Beiden Gruppen ist die folgende Aufgabe gemein: Um die Wette ermitteln zu können, müssen die für die Bewertung notwendigen Informationen bzw. die passenden Informationsquellen bekannt sein: Wo im Internet finden sich die für die Entscheidung der Wette notwendigen Informationen und wie verläßlich oder vertrauenswürdig sind diese Informationen? Für die zweite Gruppe von Wetten muß diese Information kontinuierlich während der Laufzeit der Wette gesucht und bewertet werden; Wetten der Gruppe 1 werden nur einmal bewertet und sind damit weniger aufwendig.
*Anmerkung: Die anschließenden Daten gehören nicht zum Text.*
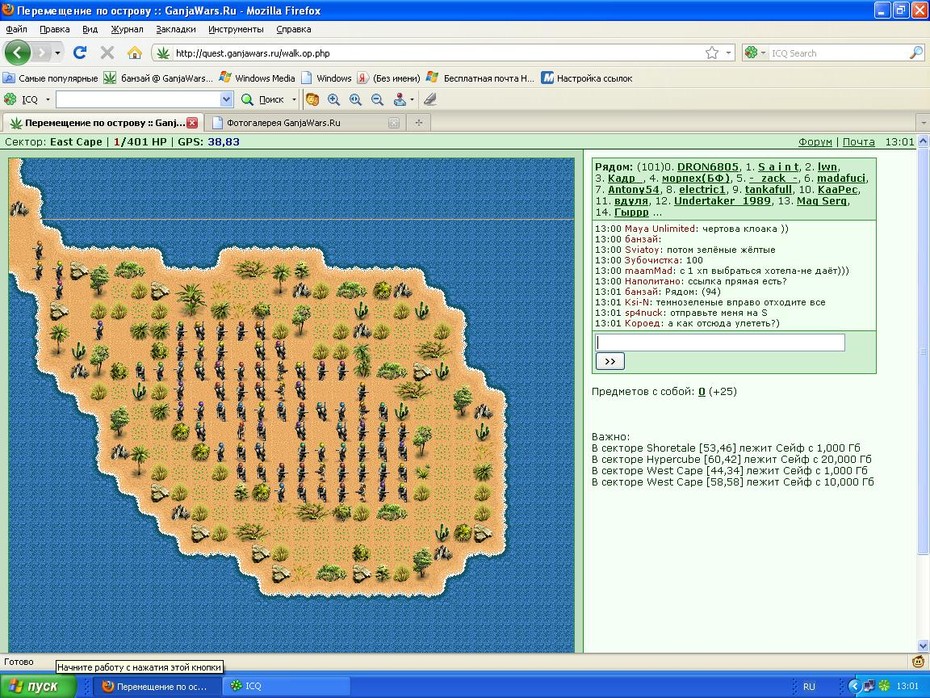The width and height of the screenshot is (930, 698).
Task: Open the Windows пуск Start button
Action: click(x=38, y=686)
Jede Delphi-Wette wird durch ein Buchmacher-Objekt verwaltet. Dieses Buchmacher-Objekt nimmt nicht nur die Wettaussagen und -einsätze der WettteilnehmerInnen entgegen, sondern beauftragt auch Agenten-Objekte mit der Suche nach den benötigten Informationen. Dazu muß das Buchmacher-Objekt die Wette kategorisieren - entweder selbstständig oder durch Konsens der Wett-TeilnehmerInnen - und das "passende" Agenten-Objekt von der Delphi-Börse anfordern.
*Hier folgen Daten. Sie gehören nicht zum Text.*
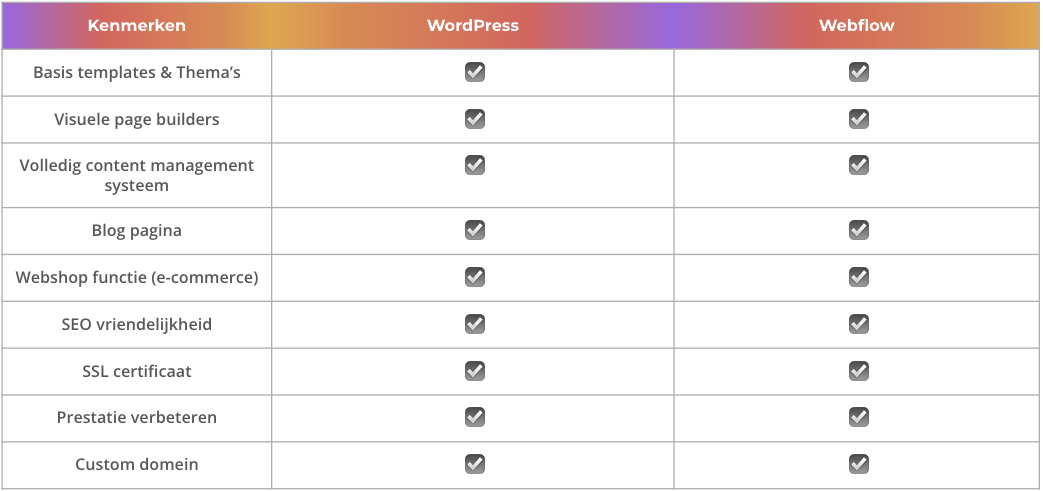Click the Kenmerken column header
This screenshot has width=1043, height=491.
(136, 25)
Für die Generierung des passenden Agenten-Objektes greift die Delphi-Börse auf ein wachsendes Repository von bewerteten Informationsquellen zurück. Dazu werden kontinuierlich Scout-Objekte in das Internet geschickt, die neue Informationsquellen finden und zur Bewertung registrieren. Die Bewertung wird nicht automatisiert werden können; die Delphi-Börse sollte allen Besuchern, also nicht nur den Wett-TeilnehmerInnen, Funktionen zum Bewerten eines Informationspools in die Hand geben (Konsens-Bewertung). Um Wett-Manipulationen durch manipulierte Informationsquellen zu verhindern, müssen alle Wett-TeilnehmerInnen sich auf eine oder mehrere Informationsquellen einigen. Unstimmigkeiten in den Informationen, die zur Bewertung einer Wette benötigt werden, werden zuerst in der Gruppe der TeilnehmerInnen diskutiert und der Wettausgang durch Konsens festgelegt. Sollte dies nicht gelingen, dann muß ein unabhängiges Gremium aus Personen, das nicht in die Wette involviert ist, eine Entscheidung über den Ausgang der Wette treffen.

Agenten-Objekte operieren selbstständig bei ihrer Informationssuche. Je nach gesuchter Information können unterschiedliche Suchstrategien implementiert sein.

Epilog

Die in diesem Konzept formulierten Wetten sind absichtlich provokant gehalten. Sie formulieren potentielle Realitäten, die von den meisten Personen verdrängt werden. Eine der Aufgaben der Delphi-Börse ist damit der Realitätsabgleich; die damit verbundene Hoffnung ist, daß die Beschäftigung mit potentiellen Zukünften zu Entscheidungen für ein Handeln in der Gegenwart führt.

Für die Delphi-Börse könnte die Abwandlung eines bekannten Spruches passen: "Wer nicht aus der Zukunft lernt, ist dazu verdammt, die Vergangenheit zu wiederholen."